By Stefan Chelper, Lawyer
Last week the High Court released their judgment in the case of Ancient Order of Foresters in Victoria Friendly Society Ltd v Lifeplan Australia Friendly Society Ltd  HCA 43. The judgment considered the availability of the account of profits remedy against a knowing participant in a dishonest and fraudulent breach of fiduciary duty.
A fiduciary relationship is where a party knowingly undertakes to act for another party such that they are in a position of trust and confidence and are required to put the other party’s interests ahead of their own. Common examples are the relationships between a trustee and beneficiary, lawyer and client, board of directors and company or even teacher and student.
There are higher obligations on the trusted party to a fiduciary relationship, such as to avoid a conflict of interest and not to profit from their position in the relationship without the knowledge or consent of the vulnerable party. These obligations are taken very seriously and in fact a fiduciary duty is the highest standard of care in equity or law.
In this case, the High Court was concerned both with the conduct of the trusted party in the fiduciary relationship, but also with a third party (soon to be known as the ‘knowing participant’). In this case, the third party was in cahoots with the fiduciary, knew what they were up to, allowed them to do it and stood to gain a substantial benefit from the conduct.
The fiduciaries here were Mr Woff and Mr Corby. They were employees of Lifeplan Australian Friendly Society Ltd (Lifeplan) who through its wholly owned subsidiary, Funeral Plan Management Pty Ltd (FPM), engaged in the business of providing funeral products.
Each held senior positions at FPM; Mr Woff was a senior manager with direct oversight of its marketing and distribution arm while Mr Corby was the national sales manager.
The ‘knowing participant' — Ancient Order of Foresters in Victoria Friendly Society Ltd (Foresters) — also engaged in the business of providing funeral products, though on a scale much smaller than that of Lifeplan and it appeared not to have been generating profit from providing funeral products.
The conduct that the High Court found to be in breach of Woff and Corby’s fiduciary duty to Lifeplan involved a proposal to Foresters to develop its funeral products business in such a way that would capture most, if not all of FPM’s business. This proposal was made while Woff and Corby were still employed by Lifeplan. The two would move to Foresters, enter into a marketing agreement with a company that they would form (called Funeral Planning Australia Pty Ltd (FPA)) and through this company, win over the funeral directors FPM was using to distribute its funeral products.
The proposal culminated in a detailed five-year business plan presented to the directors of Foresters and included valuable confidential information of Lifeplan used to present a detailed strategy to take Lifeplan’s business, win its clients and replicate its success for the benefit of Foresters, a direct competitor and new prospective employer of Woff and Corby.

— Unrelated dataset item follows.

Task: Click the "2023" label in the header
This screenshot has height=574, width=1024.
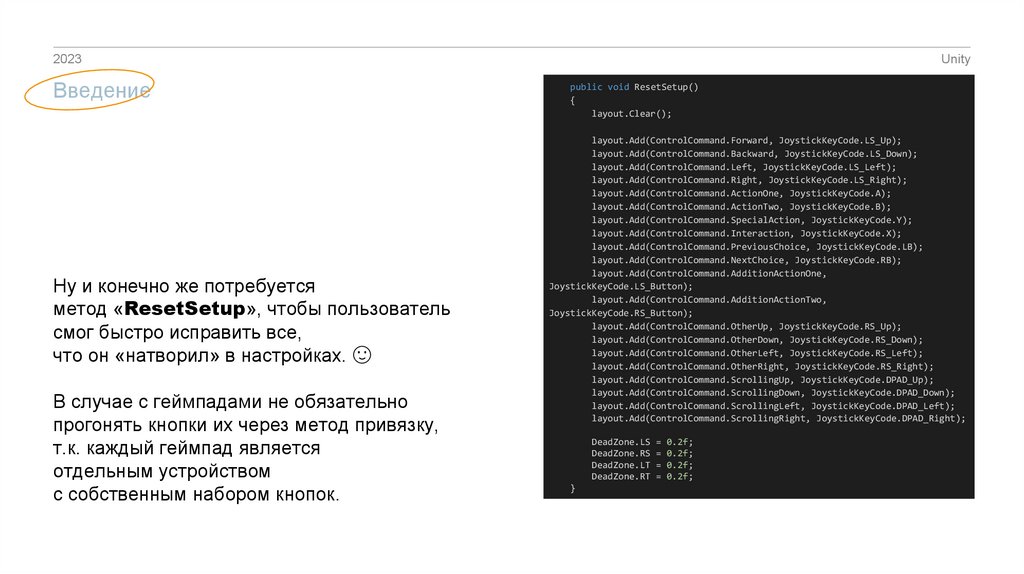Action: pyautogui.click(x=67, y=59)
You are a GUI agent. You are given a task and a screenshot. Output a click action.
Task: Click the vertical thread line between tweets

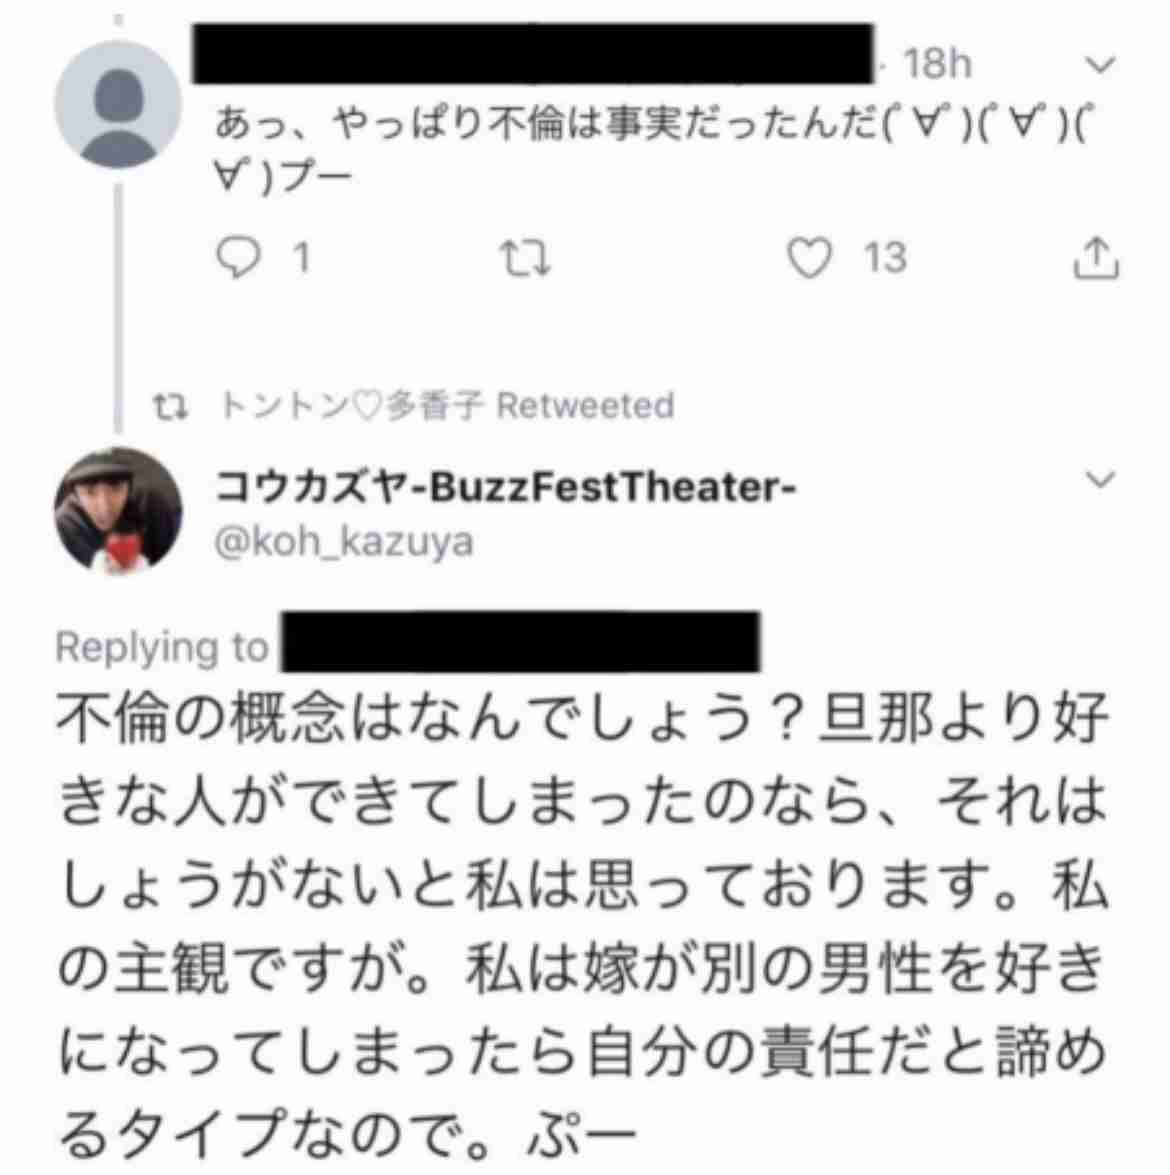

Foresters accepted and implemented the proposal and its inflows and profits from funeral products increased dramatically, mirroring the corresponding decline in inflow and profits enjoyed by Lifeplan. In two years, Foresters’ annual inflows increased from approximately $1.6 million to $24 million, while Lifeplan’s had fallen from $68 million to $45 million. The correlation between increased profitability after implementing the strategy and the decrease in Lifeplan’s profitability was compelling.
Foresters knowingly took advantage of Woff and Corby’s dishonest and fraudulent design, which involved breaches of fiduciary duty, to enhance its business by appropriating the business connections of its competitors.
The High Court agreed with the Full Court’s decision except as to the amount of the benefit Foresters should account to Lifeplan. The High Court held that in these circumstances, equity requires Foresters to account for the full value of the enhancement.
The Full Court had limited Foresters accountability to just the five-year period that the business plan had covered by the High Court disagreed with this approach.
The majority of the High Court looked to the overall effect of Foresters’ wrongful conduct, rather than each act of knowing assistance and its direct consequences because the practical effect of the particular interactions resulted in the procurement of the business connections that Lifeplan had, which were essential to the business, as Foresters were aware.
Foresters did not demonstrate that any increased profitability was generated by matters other than the business connections appropriated from Lifeplan or that the connections expired after five years or where likely to soon after.
The High Court distinguished this matter from cases such as Warman International Ltd v. Dwyer (1995) 182 CLR 544 and Kao Lee & Yip v. Koo Hoi Yan  3 HKLRD 296 where profits and the advantage appropriated lasted only a short period of time.
Further, the High Court identified that Foresters were not merely the passive recipient of the benefits of the success of the Woff and Corby strategy, it provided the commercial vehicle to acquire and exploit the business connections that were appropriated from Lifeplan. Woff and Corby’s strategy could only have succeeded by reason of the knowing participation of Foresters.
The Court noted that it was relevant in this instance the profits were from deliberate and dishonest conduct and that conduct was what the parties sought to achieve in their dealings.
The Court explained that the knowing participation of a non-fiduciary in the dishonest and fraudulent breach of a fiduciary duty attracts the same kind of remedies in equity against the knowing participant as those against the fiduciary themselves. Doing so prevents the unjust enrichment of the knowing participant and to remove the incentive to act other than in the sole interest of the vulnerable party, that s, the same reasons used to justify holding the fiduciary to account.
The Court determined that if the reasons for holding the parties to account are the same, then there is no reasons why the principles used to determine their liability to account should not be assessed in the same manner.
The High Court consequently held that Foresters be ordered to account to Lifeplan and FPM in equity for the total capital value of the business being, $14,838,063, increased from the Full Court decision which ordered Foresters to account $6,558,496, being for the benefit derived from the five-year plan (the figures were derived from a joint expert report adduced at trial).